▶ **Document**:
<<<<
Normalization Layers

BatchNorm stabilizes deep nets

Batch Normalization (Ioffe & Szegedy, 2015) is the single-biggest stability win in modern deep learning.

At each layer, normalize activations within the minibatch to zero mean / unit variance, then rescale with learned \gamma and \beta:

\text{BN}(\mathbf{x}) = \gamma \cdot \frac{\mathbf{x} - \hat\mu_\mathcal{B}}{\sqrt{\hat\sigma_\mathcal{B}^2 + \epsilon}} + \beta.

Why it works

Lets you train much deeper nets — gradients stay well-conditioned through the depth.
Allows higher learning rates; mildly regularizing.
Test time uses running estimates of mean / variance (no minibatch then).
Spawned a family — LayerNorm (per-example, used in Transformers), GroupNorm, InstanceNorm.
>>>>
▶ **Rows**:
<<<<
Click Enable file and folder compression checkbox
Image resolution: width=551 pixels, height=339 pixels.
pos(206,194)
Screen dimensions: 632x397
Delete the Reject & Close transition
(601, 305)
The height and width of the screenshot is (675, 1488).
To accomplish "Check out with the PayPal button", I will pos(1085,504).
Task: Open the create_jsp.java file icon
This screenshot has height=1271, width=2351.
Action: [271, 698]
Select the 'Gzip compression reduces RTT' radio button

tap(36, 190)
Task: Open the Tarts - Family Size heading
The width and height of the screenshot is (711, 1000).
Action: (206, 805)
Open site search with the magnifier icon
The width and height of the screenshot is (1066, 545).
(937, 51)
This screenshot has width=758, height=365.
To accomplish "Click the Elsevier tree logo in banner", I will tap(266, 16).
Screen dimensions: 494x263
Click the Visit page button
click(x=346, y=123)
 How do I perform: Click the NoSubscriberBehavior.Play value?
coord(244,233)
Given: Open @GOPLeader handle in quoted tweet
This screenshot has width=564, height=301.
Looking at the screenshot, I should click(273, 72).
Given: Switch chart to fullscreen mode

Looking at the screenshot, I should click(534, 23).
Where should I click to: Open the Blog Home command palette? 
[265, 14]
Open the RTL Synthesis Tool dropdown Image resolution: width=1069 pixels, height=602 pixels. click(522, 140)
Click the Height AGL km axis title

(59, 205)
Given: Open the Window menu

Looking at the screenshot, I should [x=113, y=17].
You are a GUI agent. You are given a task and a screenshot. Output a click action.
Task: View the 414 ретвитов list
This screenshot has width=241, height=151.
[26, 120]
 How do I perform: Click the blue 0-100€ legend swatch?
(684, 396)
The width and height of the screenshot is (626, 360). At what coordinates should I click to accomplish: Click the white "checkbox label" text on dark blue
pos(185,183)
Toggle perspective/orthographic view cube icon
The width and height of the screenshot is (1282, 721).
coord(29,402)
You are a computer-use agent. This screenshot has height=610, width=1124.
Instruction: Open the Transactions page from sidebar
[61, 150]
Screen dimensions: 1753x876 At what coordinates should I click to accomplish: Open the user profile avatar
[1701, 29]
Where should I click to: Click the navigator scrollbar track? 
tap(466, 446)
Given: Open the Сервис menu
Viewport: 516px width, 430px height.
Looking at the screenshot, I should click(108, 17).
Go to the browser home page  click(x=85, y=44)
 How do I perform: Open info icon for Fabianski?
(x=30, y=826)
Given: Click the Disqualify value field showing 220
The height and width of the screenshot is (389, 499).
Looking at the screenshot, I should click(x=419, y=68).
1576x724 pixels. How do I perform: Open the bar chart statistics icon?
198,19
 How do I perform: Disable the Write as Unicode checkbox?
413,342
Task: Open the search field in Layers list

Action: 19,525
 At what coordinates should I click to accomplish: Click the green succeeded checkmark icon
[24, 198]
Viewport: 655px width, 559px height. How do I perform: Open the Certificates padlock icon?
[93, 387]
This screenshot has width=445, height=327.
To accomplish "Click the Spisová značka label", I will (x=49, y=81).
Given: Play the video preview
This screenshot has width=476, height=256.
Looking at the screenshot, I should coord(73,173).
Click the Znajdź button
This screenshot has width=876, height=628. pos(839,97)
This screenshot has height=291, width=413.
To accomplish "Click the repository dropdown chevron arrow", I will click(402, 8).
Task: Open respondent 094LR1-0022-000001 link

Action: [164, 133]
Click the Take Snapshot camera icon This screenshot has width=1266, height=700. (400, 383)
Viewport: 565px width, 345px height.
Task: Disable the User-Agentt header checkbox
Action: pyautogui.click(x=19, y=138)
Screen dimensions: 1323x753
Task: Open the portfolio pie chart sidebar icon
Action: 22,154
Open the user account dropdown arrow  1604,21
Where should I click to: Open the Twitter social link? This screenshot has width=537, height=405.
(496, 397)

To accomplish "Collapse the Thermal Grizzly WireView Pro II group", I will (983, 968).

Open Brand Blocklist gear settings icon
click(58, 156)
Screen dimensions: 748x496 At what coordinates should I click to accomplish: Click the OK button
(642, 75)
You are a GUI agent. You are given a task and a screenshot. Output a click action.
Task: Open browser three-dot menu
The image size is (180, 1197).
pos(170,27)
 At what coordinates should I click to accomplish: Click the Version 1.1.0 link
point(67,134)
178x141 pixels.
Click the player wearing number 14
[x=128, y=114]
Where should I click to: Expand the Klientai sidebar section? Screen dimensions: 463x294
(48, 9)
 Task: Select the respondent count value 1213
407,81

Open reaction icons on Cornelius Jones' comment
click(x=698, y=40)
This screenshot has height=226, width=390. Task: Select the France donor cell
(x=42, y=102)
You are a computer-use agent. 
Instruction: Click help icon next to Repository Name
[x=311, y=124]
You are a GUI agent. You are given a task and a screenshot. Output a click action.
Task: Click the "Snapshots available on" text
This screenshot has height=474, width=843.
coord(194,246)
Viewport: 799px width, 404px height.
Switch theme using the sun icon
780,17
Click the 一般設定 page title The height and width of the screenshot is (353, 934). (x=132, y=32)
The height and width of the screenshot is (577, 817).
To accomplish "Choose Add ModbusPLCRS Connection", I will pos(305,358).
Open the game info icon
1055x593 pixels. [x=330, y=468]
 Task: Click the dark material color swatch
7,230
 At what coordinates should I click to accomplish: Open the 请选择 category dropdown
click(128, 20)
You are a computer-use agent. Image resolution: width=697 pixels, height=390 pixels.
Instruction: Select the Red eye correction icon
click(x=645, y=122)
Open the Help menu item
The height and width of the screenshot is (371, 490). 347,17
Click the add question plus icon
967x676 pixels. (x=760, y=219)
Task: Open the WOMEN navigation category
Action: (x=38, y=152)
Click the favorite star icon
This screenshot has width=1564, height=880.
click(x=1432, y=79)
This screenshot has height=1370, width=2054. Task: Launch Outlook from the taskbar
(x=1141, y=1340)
>>>>
▶ **Given request 1**: According to the normalization layers text, which normalization variant is used in Transformers?
▶ **Given request 2**: Retype everything in the normalization layers text from "At each layer, normalize" down to "Transformers), GroupNorm, InstanceNorm.".
▶ **Given request 3**: Using the normalization layers text, state whether each statement agrees with it, answering yes or no and quoting the deciding words: (a) Batch normalization normalizes activations within the minibatch. (b) Batch normalization requires lower learning rates. (c) GroupNorm is the variant used in Transformers.

▶ **Result 1**: LayerNorm

▶ **Result 2**:
At each layer, normalize activations within the minibatch to zero mean / unit variance, then rescale with learned \gamma and \beta:

\text{BN}(\mathbf{x}) = \gamma \cdot \frac{\mathbf{x} - \hat\mu_\mathcal{B}}{\sqrt{\hat\sigma_\mathcal{B}^2 + \epsilon}} + \beta.

Why it works

Lets you train much deeper nets — gradients stay well-conditioned through the depth.
Allows higher learning rates; mildly regularizing.
Test time uses running estimates of mean / variance (no minibatch then).
Spawned a family — LayerNorm (per-example, used in Transformers), GroupNorm, InstanceNorm.

▶ **Result 3**:
(a) Yes: "normalize activations within the minibatch to zero mean / unit variance"
(b) No: "Allows higher learning rates"
(c) No: "LayerNorm (per-example, used in Transformers)"